Le croisement génétique en races laitières devient plus courant. Au Gaec du Truchet, cette technique a été adoptée dès 2008. Malgré la production en hausse, les frais vétérinaires ont chuté. L’âge au premier vêlage a été réduit.
« Des éleveurs se lancent dans le croisement génétique pour améliorer leur situation en cellules, les taux, la fertilité, la santé ou encore la facilité de vêlage. Leur objectif est de progresser rapidement sur ces critères sans baisser en production laitière », précise Loïc Quéméré, directeur technique chez Eilyps. « Plusieurs types de croisement peuvent être envisagés. Il faut d’abord réfléchir à ce que va apporter chaque race et savoir que l’on s’engage dans une stratégie à long terme. Environ 9 ans sont nécessaires pour avoir un troupeau croisé à 100 %. »
Le Gaec du Truchet (3 associés dans l’Ain) réalise du croisement intégral Procross depuis 12 ans. Ce croisement trois voies utilise les races Holstein, Montbéliarde et Viking Red. « À notre installation en 1983 avec mon frère, nous avions des Montbéliardes, puis nous avons acheté des Prim’Holstein. Au début des années 2000, notre troupeau était mixte : 50 % Holstein / 50 % Montbéliard, en races pures », a retracé Michel Pivard, lors d’un webinaire organisé par Eilyps en septembre sur le thème du croisement.
Au début des années 90, l’éleveur avait rencontré des agriculteurs qui réalisaient du croisement lors de voyages au Royaume-Uni et en Irlande. « Dans un centre de recherche du nord de l’Angleterre, j’avais pu constater des résultats déjà intéressants sur une expérimentation en croisement trois voies Holstein, Normande, Montbéliarde. » Plus tard aux USA et au Canada, il avait pu observer du croisement réussi sur de grands troupeaux.

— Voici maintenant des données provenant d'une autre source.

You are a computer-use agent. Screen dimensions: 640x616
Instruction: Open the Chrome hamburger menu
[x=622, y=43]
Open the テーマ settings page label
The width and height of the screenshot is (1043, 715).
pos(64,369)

Suivre le protocole pour conserver le bénéfice dans la durée
« Après le passage en traite robotisée, nous avons sauté le pas en 2008. L’objectif était d’apporter de la solidité, de la facilité d’élevage, de la résistance. Sur les Prim’Holstein, nous avions des problèmes en reproduction et en fonctionnels. » Selon l’éleveur, cette technique n’est pas difficile à mettre en œuvre. « Avec les outils de management du troupeau, on suit facilement les généalogies aujourd’hui. Mais il est important de respecter le protocole si on veut préserver l’effet hétérosis » (qui se traduit par un animal naissant supérieur à la moyenne des deux parents).
Profiter des progrès faits sur les races pures
« Notre objectif est de continuer à progresser génétiquement », poursuit Michel Pivard. « Comme en race pure, il faut conserver un œil averti sur le choix des taureaux. Nous regardons les points à corriger ou améliorer sur la mère. En Red Viking, nous restons vigilants sur la taille car nous souhaitons conserver des animaux avec du format. » L’éleveur ajoute que « le croisement profite du travail réalisé en race pure. »

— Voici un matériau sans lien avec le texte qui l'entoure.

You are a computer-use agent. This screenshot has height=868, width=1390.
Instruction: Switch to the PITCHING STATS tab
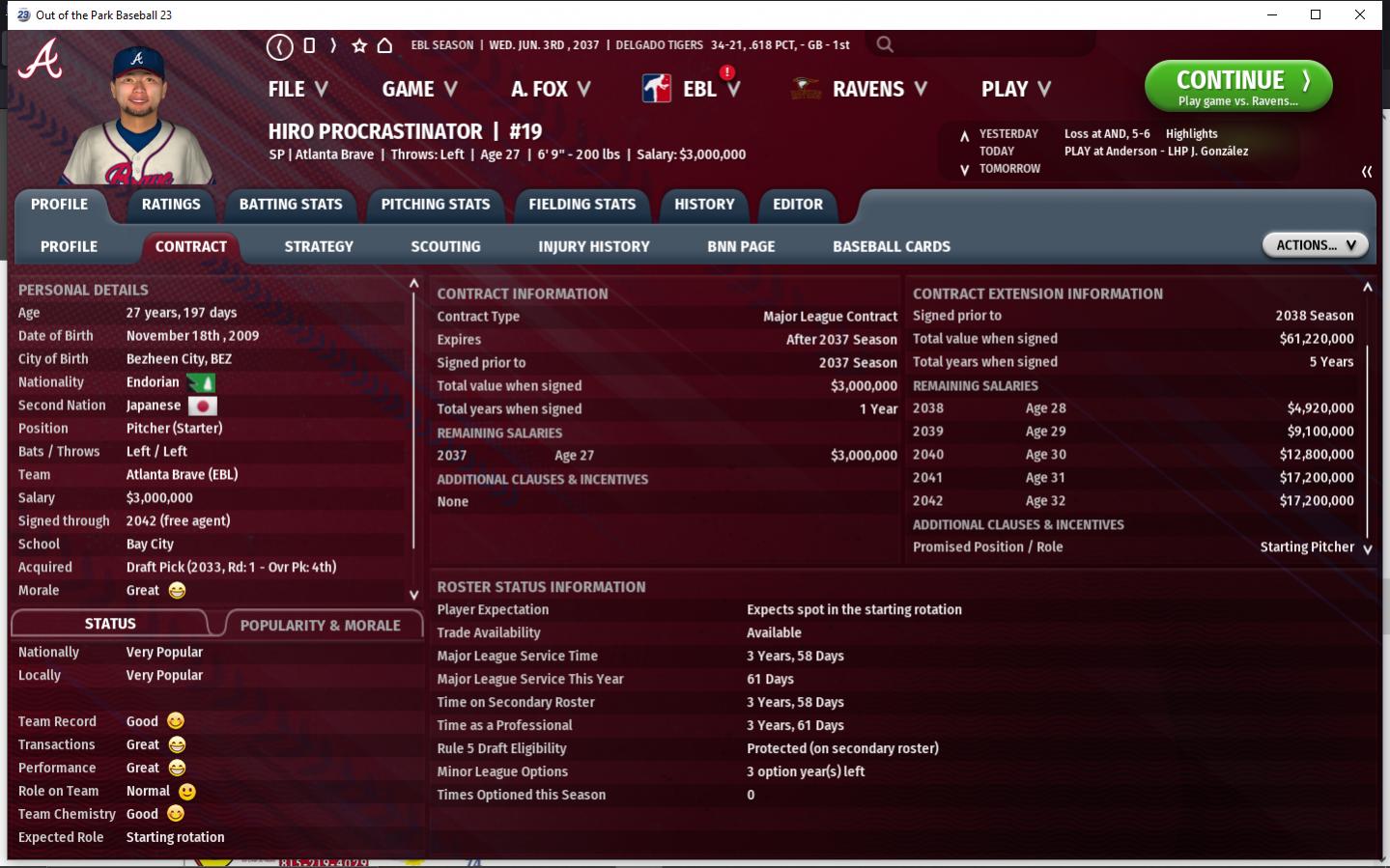(435, 205)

Sur 12 ans, le choix stratégique du croisement a contribué à l’évolution positive des résultats techniques. « Auparavant, nous étions en ration mélangée unique sans complémentation en salle de traite. La moyenne d’étable était de 6 500 L. Aujourd’hui en robot, avec complémentation individuelle, elle est montée à 8 800 kg avec un TB à 39,8 et un TP à 32,9. Nous nous limitons à 100 g de concentré/L de lait. » Malgré la production en hausse, les frais vétérinaires ont baissé, se situant à 49 €/VL, inférieurs de moitié aux chiffres du groupe Acsel (Conseil élevage de la zone). Les résultats sont également meilleurs en leucocytes. Côté reproduction, l’IVV est de 395 jours (contre 407 j en moyenne) et l’âge au premier vêlage a été abaissé à 29,8 mois (34 mois).
Des veaux mâles croisés avec du Charolais
« Nous n’observons pas de difficultés à faire boire les veaux. Le croisement atténue plutôt les défauts… Par ailleurs, nos animaux sont paisibles, sans doute en lien avec le robot de traite. Par contre, la valorisation des veaux mâles peut être difficile (mais c’est aussi vrai en races pures). Même si la morphologie est bonne, les acheteurs ne sont pas habitués aux couleurs… ». Sur les vaches dont la descendance n’est pas gardée, les éleveurs utilisent de la semence sexée mâle en Charolais. « Il y a une demande sur ce type de veaux. »
Concernant le marché des femelles, « dernièrement, nous avions un peu trop de génisses et nous avons trouvé des acheteurs à la recherche d’animaux croisés. Ce type d’orientation génétique est aujourd’hui entrée dans les mœurs. » Certains éleveurs reconnaissent les atouts de ces croisées (taux, cellules…).